Celebrating MLRC's Landmark White Paper One Year After Publication

By George Freeman

March 9 will mark the 59th anniversary of the Supreme Court’s landmark decision in Times v. Sullivan. More locally, it also will be the first anniversary of MLRC’s release of its 200-page White Paper New York Times v. Sullivan: The Case for Preserving an Essential Precedent. A year later it seems a fair question to ask what was the impact of our White Paper? Was it worth the blood, sweat and tears involved in putting it together – the time and energy Lee Levine, its originator and quarterback, its chapter authors and my staff and I expended on the project?

Obviously, it’s difficult to answer that question with any specificity, but I would respond with a resounding “yes.” The good news is that Times v. Sullivan still stands as good law; no justices beyond Thomas and Gorsuch have sought its reconsideration; we haven’t heard much from those two, even though one public figure case seeking review of Sullivan did come and go before the Court; and, in general, while the momentum of the offensive against the retention of Sullivan hasn’t slowed, it hasn’t picked up speed either.

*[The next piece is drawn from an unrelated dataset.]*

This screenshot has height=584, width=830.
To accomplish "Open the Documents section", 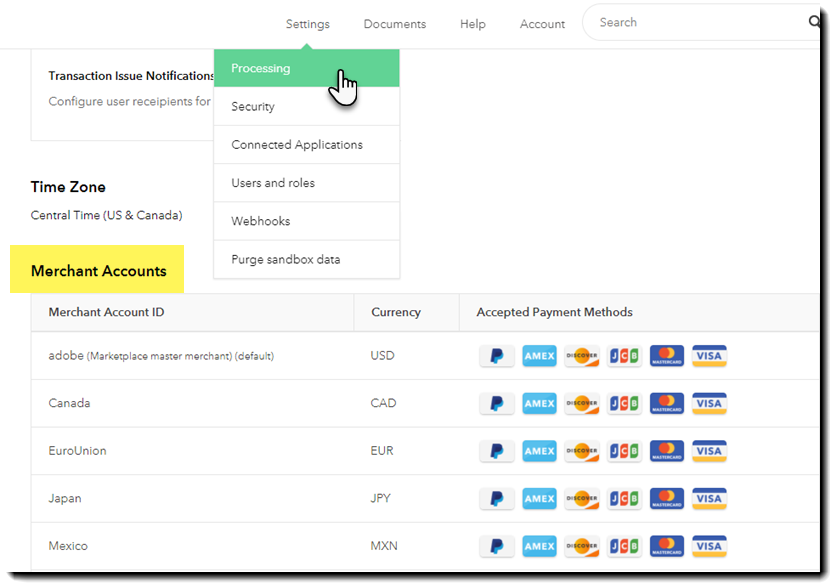I will (394, 24).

Anecdotally, people have read the White Paper. Aside from the usual media law defense lawyers and MLRC members, just in the last week I ran into two lawyers in other fields who said they had perused the White Paper and found it impressive and interesting. And I imagine that lawyers around the country, who have had to argue against plaintiff’s entreaties to get Sullivan reviewed, have used our materials profitably, and that much of our research and argument has found its way into their briefs.

Alabama police abusing civil rights workers: The basis for the “Heed Their Rising Voices” ad and the derivation of Times v. Sullivan

I had reason to revisit the Paper myself just a few weeks ago. I had been asked to debate against University of Chicago Law School Professor Richard Epstein on the retention of Sullivan. When he was forced to drop out, he was replaced by Vermont Law School Dean Rod Smolla. (The fact that I was the first Assistant Dean of Vermont Law School as a 1L myself in VLS’ very first year of existence is another story, but I tried not to exploit this legacy to my advantage.) A second reading underscored just how well-written and information-packed our White Paper is. I would consider myself an old Times v. Sullivan hand (well, not that old, as I was in 9th grade when it was decided) but even so, there was a lot I learned by reading it – and a lot I used in the debate. (You can watch the whole thing here.)

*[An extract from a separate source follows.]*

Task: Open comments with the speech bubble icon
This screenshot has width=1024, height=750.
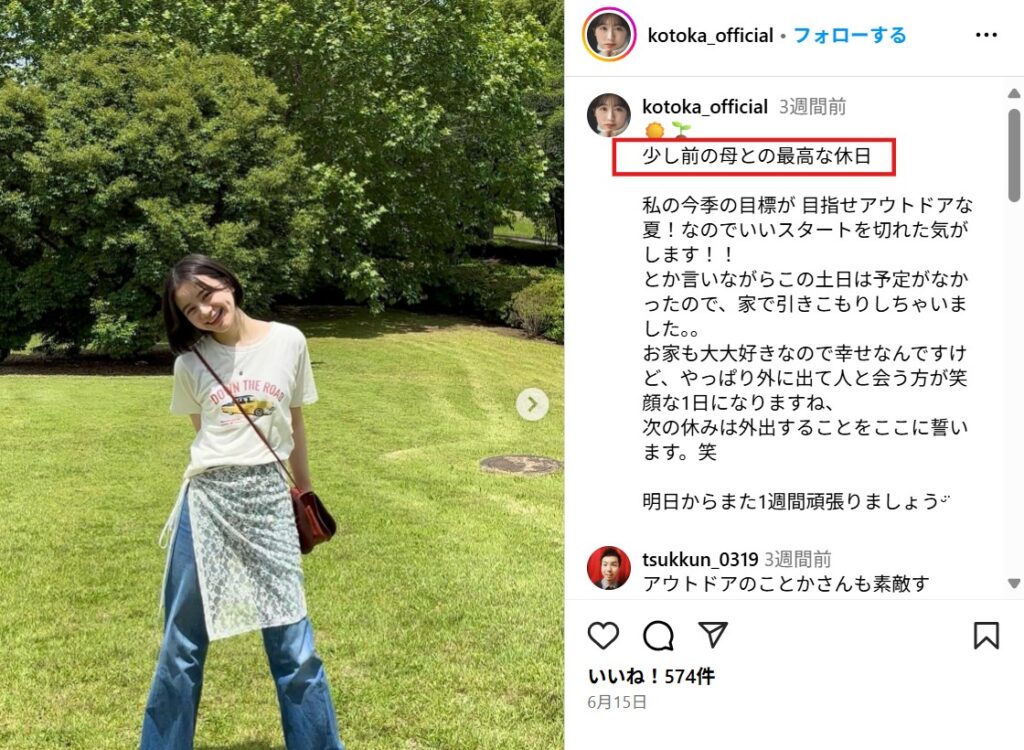Action: click(658, 635)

The White Paper starts with two eloquent chapters: a Preface by Floyd Abrams and an Introduction and Executive Summary by Lee Levine. Floyd’s piece ends with an interesting challenge: “It rests with the Supreme Court of today to determine if, despite all the praise of and reliance on [Sullivan], it will conclude that, after all, it was indefensible.” Lee’s Introduction poignantly starts with the fact that on the federal judiciary’s own website, under a link to Supreme Court Landmarks “which have shaped [American] history”, New York Times v. Sullivan is listed along with Marbury v. Madison and Brown v. Board of Education. Lee’s Executive Summary goes on to recap the following chapters of the White Paper in a detailed yet succinct style.

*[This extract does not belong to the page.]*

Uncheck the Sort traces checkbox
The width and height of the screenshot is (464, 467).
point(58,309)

Justice William Brennan, author of the Times v. Sullivan opinion, a New Jersey appointed by Pres. Eisenhower,

I found particularly noteworthy, indeed fascinating, Matt Schafer’s opening chapter responding to Justice Thomas’ originalist argument. Not only does Matt show how many of Justice Thomas’ citations are cherry picked or taken out of context, more significantly, he explains how many predated 1791, when our Bill of Rights was adopted, and were either from England or from the colonies blindly following English law, espousing the very relationship between government and the governed which our Revolution was fought to reject. Thus, he shows how English jurist William Blackstone is one of Thomas’ chief sources; yet, it turns out Blackstone was an avowed monarchist – hardly an ideal thinker for the newfound colonies. Moreover, the chapter cites libel and other cases in the first half of the nineteenth century in which, inapposite to old English law, libels on public officials were not treated as worse than libels on private people, exactly because in our new country there was a responsibility of the citizenry to think and speak critically of the governors. Additionally, Matt turned up cases showing that far from being created from whole cloth, Sullivan’s actual malice rule had derivations in nineteenth century cases inquiring as to the good faith (a subjective standard) of the speakers even where their assertions were false.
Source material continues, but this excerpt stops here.